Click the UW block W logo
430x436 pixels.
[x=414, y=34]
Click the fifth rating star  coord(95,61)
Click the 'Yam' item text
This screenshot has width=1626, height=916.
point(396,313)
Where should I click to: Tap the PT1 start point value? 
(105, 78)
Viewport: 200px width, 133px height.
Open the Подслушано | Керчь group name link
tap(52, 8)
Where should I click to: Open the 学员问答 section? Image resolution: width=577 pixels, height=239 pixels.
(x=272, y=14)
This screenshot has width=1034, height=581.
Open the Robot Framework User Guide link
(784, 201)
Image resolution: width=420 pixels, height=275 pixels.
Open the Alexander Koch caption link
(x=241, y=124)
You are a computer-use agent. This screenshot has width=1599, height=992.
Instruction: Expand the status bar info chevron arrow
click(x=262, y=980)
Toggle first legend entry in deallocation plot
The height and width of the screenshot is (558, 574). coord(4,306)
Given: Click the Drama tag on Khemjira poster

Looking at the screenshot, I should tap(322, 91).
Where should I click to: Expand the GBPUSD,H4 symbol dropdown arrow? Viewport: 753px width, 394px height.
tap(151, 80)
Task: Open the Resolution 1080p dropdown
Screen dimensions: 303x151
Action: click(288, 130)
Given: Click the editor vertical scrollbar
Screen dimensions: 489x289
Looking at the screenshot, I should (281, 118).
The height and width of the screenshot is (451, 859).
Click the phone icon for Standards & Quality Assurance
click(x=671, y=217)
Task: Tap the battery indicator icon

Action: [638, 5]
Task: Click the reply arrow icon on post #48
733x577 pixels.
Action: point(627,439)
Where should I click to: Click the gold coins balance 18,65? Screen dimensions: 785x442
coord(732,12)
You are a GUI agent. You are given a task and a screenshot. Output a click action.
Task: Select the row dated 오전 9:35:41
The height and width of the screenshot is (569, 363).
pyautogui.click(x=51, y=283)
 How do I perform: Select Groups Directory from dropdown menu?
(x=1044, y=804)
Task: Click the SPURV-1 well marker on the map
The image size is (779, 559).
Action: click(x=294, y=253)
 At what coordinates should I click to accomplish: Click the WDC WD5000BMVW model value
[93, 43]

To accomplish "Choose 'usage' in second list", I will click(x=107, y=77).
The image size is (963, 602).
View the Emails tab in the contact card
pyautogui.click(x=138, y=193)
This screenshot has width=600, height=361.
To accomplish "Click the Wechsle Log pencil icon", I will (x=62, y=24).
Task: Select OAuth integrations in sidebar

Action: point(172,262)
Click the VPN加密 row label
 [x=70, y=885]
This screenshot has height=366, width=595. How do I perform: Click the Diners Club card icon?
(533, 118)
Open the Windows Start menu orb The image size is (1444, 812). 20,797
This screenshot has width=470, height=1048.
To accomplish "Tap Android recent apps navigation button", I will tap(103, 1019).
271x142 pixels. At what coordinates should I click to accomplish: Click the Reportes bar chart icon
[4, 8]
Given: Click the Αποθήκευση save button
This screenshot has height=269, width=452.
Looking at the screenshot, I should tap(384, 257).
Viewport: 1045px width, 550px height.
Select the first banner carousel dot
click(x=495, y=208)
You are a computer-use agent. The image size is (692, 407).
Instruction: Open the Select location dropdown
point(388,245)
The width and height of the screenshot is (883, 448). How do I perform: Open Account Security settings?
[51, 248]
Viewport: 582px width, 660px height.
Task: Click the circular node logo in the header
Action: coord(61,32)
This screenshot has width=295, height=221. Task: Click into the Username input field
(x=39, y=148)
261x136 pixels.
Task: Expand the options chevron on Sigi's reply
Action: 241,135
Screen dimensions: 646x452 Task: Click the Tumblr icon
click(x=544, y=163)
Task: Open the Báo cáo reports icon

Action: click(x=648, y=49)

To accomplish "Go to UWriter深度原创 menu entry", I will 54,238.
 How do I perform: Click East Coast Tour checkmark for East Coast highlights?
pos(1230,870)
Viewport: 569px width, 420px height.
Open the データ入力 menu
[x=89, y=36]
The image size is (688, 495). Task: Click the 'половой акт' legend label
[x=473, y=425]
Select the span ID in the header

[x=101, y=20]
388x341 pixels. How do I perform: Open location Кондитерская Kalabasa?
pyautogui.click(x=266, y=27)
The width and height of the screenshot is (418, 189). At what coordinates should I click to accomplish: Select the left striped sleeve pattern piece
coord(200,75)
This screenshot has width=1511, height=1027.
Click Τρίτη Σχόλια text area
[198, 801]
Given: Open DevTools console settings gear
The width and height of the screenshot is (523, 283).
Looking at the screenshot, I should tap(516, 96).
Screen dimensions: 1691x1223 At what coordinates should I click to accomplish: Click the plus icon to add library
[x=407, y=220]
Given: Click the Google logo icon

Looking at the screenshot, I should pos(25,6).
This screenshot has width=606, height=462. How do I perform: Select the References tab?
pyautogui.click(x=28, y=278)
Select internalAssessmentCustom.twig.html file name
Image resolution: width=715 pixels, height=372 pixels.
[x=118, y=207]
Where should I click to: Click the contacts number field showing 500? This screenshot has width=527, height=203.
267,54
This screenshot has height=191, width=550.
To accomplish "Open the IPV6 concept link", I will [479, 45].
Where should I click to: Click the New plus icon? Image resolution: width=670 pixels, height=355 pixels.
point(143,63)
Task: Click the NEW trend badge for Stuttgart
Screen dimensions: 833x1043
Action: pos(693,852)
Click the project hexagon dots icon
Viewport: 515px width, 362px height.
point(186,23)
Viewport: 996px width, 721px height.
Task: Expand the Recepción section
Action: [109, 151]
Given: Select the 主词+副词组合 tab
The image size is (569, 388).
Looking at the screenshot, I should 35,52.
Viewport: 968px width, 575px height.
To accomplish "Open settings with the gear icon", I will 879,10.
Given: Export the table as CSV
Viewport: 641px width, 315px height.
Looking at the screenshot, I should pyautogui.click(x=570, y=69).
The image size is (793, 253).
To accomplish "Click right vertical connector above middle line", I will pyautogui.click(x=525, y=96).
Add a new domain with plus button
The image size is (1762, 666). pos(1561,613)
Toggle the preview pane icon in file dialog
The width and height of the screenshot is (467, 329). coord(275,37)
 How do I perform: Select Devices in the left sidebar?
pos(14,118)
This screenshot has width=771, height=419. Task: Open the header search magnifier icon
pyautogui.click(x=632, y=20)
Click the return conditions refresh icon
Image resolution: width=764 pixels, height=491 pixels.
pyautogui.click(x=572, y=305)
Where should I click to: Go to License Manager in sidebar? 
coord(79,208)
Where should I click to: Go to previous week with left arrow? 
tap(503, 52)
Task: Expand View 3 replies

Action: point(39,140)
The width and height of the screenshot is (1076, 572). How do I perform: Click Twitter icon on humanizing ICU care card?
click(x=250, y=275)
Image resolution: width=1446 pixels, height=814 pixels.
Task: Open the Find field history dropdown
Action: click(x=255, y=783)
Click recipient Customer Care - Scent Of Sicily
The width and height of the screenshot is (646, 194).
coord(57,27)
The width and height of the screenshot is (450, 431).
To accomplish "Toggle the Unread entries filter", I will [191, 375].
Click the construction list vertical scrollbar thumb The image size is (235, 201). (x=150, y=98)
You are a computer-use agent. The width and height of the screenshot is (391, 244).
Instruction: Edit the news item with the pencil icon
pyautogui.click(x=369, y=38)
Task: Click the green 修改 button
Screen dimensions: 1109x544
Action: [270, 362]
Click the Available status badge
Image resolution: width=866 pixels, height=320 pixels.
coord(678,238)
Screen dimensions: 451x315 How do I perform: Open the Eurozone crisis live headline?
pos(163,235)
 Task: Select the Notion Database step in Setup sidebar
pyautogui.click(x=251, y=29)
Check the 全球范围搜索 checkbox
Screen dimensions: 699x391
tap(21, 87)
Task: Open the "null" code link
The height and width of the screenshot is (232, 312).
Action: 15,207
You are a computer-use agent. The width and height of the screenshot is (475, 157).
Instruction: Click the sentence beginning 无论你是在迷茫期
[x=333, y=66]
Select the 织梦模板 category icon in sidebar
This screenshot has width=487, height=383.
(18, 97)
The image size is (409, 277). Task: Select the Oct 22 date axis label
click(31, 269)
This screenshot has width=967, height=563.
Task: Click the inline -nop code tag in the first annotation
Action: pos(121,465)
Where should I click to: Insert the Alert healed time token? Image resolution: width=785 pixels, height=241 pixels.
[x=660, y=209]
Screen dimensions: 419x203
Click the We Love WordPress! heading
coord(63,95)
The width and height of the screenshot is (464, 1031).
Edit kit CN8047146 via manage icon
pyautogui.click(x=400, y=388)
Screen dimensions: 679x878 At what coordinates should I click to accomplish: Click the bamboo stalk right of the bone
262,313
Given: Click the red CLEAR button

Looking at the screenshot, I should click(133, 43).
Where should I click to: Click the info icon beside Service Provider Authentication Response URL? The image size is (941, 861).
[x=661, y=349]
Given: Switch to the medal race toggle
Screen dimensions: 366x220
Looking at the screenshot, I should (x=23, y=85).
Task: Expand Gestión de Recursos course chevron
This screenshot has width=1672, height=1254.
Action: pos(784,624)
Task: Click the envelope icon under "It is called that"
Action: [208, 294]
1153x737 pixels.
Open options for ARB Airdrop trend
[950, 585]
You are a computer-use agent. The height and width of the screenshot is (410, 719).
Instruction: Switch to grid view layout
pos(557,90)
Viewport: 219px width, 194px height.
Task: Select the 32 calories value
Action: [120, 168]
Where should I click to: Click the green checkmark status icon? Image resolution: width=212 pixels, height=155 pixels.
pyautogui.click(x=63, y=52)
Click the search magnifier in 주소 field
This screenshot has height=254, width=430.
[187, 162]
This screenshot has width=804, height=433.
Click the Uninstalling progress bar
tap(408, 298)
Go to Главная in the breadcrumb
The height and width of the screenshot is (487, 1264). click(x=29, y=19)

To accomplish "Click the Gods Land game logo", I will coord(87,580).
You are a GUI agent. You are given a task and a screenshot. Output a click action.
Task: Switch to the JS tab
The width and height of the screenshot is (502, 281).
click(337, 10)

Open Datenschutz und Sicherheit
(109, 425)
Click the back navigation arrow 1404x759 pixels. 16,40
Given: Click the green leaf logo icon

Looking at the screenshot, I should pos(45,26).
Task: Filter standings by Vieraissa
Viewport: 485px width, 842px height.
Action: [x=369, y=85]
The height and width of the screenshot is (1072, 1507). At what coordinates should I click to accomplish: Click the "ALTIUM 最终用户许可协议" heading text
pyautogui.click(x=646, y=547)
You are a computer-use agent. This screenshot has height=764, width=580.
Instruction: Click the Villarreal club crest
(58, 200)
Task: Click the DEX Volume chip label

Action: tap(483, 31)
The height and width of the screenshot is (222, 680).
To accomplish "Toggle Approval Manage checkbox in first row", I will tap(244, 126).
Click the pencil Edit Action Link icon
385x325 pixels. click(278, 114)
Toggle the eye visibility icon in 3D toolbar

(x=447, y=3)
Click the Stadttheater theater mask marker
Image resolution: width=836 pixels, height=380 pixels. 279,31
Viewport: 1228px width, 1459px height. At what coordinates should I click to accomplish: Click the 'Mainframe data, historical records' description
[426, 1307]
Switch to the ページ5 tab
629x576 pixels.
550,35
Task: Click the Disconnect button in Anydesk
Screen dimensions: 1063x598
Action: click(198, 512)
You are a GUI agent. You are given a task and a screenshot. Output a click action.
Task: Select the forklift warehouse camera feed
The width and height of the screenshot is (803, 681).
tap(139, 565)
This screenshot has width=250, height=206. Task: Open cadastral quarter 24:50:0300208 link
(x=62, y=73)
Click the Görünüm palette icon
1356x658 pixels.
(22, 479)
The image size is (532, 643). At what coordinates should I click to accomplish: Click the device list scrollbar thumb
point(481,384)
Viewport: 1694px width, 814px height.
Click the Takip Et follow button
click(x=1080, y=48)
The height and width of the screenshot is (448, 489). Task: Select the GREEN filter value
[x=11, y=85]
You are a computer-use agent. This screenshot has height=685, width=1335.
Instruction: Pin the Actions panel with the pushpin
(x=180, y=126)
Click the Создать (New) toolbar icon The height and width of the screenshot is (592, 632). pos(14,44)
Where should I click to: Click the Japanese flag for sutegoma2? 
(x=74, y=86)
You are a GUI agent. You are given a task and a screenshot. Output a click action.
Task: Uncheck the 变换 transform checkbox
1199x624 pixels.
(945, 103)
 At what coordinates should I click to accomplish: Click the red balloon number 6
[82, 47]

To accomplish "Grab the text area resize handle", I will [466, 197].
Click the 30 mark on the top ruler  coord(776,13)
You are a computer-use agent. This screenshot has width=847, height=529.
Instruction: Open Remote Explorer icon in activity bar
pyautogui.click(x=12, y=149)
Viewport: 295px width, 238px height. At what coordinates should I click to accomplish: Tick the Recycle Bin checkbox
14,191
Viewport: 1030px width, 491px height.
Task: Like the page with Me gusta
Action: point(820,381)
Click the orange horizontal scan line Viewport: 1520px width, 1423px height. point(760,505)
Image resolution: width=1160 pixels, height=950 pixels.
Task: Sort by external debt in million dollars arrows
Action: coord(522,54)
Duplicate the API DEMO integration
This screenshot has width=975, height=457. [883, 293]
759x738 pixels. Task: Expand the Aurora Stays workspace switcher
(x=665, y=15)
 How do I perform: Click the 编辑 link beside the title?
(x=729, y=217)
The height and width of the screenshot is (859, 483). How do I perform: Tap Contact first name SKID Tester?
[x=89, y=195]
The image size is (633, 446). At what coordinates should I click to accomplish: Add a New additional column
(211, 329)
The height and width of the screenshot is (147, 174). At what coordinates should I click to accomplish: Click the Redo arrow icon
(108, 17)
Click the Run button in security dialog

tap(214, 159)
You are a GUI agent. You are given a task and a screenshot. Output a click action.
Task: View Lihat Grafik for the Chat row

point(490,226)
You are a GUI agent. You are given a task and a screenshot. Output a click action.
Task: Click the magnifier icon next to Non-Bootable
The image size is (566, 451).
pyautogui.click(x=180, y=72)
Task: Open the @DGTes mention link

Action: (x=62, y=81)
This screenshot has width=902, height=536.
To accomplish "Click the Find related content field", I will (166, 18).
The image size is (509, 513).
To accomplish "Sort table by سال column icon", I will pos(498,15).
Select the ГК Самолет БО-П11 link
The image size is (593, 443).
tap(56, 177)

**WHAT TO WORK ON:** Copy out the lines word for word, starting at the line that contains "Task: Click the Disconnect button in Anydesk" and ending after the line that contains "Action: point(820,381)".

**RESULT BELOW:**
Task: Click the Disconnect button in Anydesk
Screen dimensions: 1063x598
Action: click(198, 512)
You are a GUI agent. You are given a task and a screenshot. Output a click action.
Task: Select the forklift warehouse camera feed
The width and height of the screenshot is (803, 681).
tap(139, 565)
This screenshot has width=250, height=206. Task: Open cadastral quarter 24:50:0300208 link
(x=62, y=73)
Click the Görünüm palette icon
1356x658 pixels.
(22, 479)
The image size is (532, 643). At what coordinates should I click to accomplish: Click the device list scrollbar thumb
point(481,384)
Viewport: 1694px width, 814px height.
Click the Takip Et follow button
click(x=1080, y=48)
The height and width of the screenshot is (448, 489). Task: Select the GREEN filter value
[x=11, y=85]
You are a computer-use agent. This screenshot has height=685, width=1335.
Instruction: Pin the Actions panel with the pushpin
(x=180, y=126)
Click the Создать (New) toolbar icon The height and width of the screenshot is (592, 632). pos(14,44)
Where should I click to: Click the Japanese flag for sutegoma2? 
(x=74, y=86)
You are a GUI agent. You are given a task and a screenshot. Output a click action.
Task: Uncheck the 变换 transform checkbox
1199x624 pixels.
(945, 103)
 At what coordinates should I click to accomplish: Click the red balloon number 6
[82, 47]

To accomplish "Grab the text area resize handle", I will [466, 197].
Click the 30 mark on the top ruler  coord(776,13)
You are a computer-use agent. This screenshot has width=847, height=529.
Instruction: Open Remote Explorer icon in activity bar
pyautogui.click(x=12, y=149)
Viewport: 295px width, 238px height. At what coordinates should I click to accomplish: Tick the Recycle Bin checkbox
14,191
Viewport: 1030px width, 491px height.
Task: Like the page with Me gusta
Action: point(820,381)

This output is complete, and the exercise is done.